### [EXERCISE DIRECTIONS]
Retype every record that follows, character for character.

[Stored records]
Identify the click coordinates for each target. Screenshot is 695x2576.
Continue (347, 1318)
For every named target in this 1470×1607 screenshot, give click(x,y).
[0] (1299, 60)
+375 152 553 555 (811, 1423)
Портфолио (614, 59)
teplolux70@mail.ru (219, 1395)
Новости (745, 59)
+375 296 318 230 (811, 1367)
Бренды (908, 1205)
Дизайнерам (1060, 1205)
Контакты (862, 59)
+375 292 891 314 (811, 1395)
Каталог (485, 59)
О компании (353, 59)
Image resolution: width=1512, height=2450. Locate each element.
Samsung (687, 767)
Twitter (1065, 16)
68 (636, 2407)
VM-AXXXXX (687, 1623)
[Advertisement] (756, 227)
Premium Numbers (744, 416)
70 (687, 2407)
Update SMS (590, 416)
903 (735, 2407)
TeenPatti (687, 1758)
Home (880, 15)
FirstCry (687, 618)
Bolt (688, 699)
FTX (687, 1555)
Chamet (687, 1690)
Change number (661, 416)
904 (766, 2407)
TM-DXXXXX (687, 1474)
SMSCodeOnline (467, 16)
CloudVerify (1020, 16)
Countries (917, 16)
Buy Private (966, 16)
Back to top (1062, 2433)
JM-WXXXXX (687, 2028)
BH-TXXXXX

### [EXERCISE RESPONSE]
Identify the click coordinates for each target. Screenshot is 695x2576.
Continue (347, 1318)
For every named target in this 1470×1607 screenshot, give click(x,y).
[0] (1299, 60)
+375 152 553 555 (811, 1423)
Портфолио (614, 59)
teplolux70@mail.ru (219, 1395)
Новости (745, 59)
+375 296 318 230 (811, 1367)
Бренды (908, 1205)
Дизайнерам (1060, 1205)
Контакты (862, 59)
+375 292 891 314 (811, 1395)
Каталог (485, 59)
О компании (353, 59)
Image resolution: width=1512, height=2450. Locate each element.
Samsung (687, 767)
Twitter (1065, 16)
68 (636, 2407)
VM-AXXXXX (687, 1623)
[Advertisement] (756, 227)
Premium Numbers (744, 416)
70 (687, 2407)
Update SMS (590, 416)
903 (735, 2407)
TeenPatti (687, 1758)
Home (880, 15)
FirstCry (687, 618)
Bolt (688, 699)
FTX (687, 1555)
Chamet (687, 1690)
Change number (661, 416)
904 (766, 2407)
TM-DXXXXX (687, 1474)
SMSCodeOnline (467, 16)
CloudVerify (1020, 16)
Countries (917, 16)
Buy Private (966, 16)
Back to top (1062, 2433)
JM-WXXXXX (687, 2028)
BH-TXXXXX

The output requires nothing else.